> _What you need to do_
Each entry below has to be written out again exactly.

> _Information shown_

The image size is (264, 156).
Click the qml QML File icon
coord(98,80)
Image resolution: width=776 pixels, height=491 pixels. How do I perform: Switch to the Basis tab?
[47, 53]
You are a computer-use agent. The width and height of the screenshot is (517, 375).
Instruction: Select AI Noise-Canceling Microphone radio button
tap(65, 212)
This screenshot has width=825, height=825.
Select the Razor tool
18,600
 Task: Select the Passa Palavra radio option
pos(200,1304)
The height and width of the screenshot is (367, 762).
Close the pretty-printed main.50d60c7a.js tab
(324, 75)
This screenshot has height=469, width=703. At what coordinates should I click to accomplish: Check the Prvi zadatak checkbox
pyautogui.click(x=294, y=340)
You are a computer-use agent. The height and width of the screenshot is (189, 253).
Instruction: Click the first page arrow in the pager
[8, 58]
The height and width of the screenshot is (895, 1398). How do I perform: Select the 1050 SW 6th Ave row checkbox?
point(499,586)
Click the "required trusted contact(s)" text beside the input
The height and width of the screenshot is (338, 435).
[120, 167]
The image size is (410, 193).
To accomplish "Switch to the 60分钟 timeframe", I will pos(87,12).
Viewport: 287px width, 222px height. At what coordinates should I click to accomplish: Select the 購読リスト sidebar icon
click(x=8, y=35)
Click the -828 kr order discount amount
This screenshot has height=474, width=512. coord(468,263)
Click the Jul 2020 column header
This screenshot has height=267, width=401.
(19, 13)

> _Solution to this task_
The image size is (264, 156).
Click the qml QML File icon
coord(98,80)
Image resolution: width=776 pixels, height=491 pixels. How do I perform: Switch to the Basis tab?
[47, 53]
You are a computer-use agent. The width and height of the screenshot is (517, 375).
Instruction: Select AI Noise-Canceling Microphone radio button
tap(65, 212)
This screenshot has width=825, height=825.
Select the Razor tool
18,600
 Task: Select the Passa Palavra radio option
pos(200,1304)
The height and width of the screenshot is (367, 762).
Close the pretty-printed main.50d60c7a.js tab
(324, 75)
This screenshot has height=469, width=703. At what coordinates should I click to accomplish: Check the Prvi zadatak checkbox
pyautogui.click(x=294, y=340)
You are a computer-use agent. The height and width of the screenshot is (189, 253).
Instruction: Click the first page arrow in the pager
[8, 58]
The height and width of the screenshot is (895, 1398). How do I perform: Select the 1050 SW 6th Ave row checkbox?
point(499,586)
Click the "required trusted contact(s)" text beside the input
The height and width of the screenshot is (338, 435).
[120, 167]
The image size is (410, 193).
To accomplish "Switch to the 60分钟 timeframe", I will pos(87,12).
Viewport: 287px width, 222px height. At what coordinates should I click to accomplish: Select the 購読リスト sidebar icon
click(x=8, y=35)
Click the -828 kr order discount amount
This screenshot has height=474, width=512. coord(468,263)
Click the Jul 2020 column header
This screenshot has height=267, width=401.
(19, 13)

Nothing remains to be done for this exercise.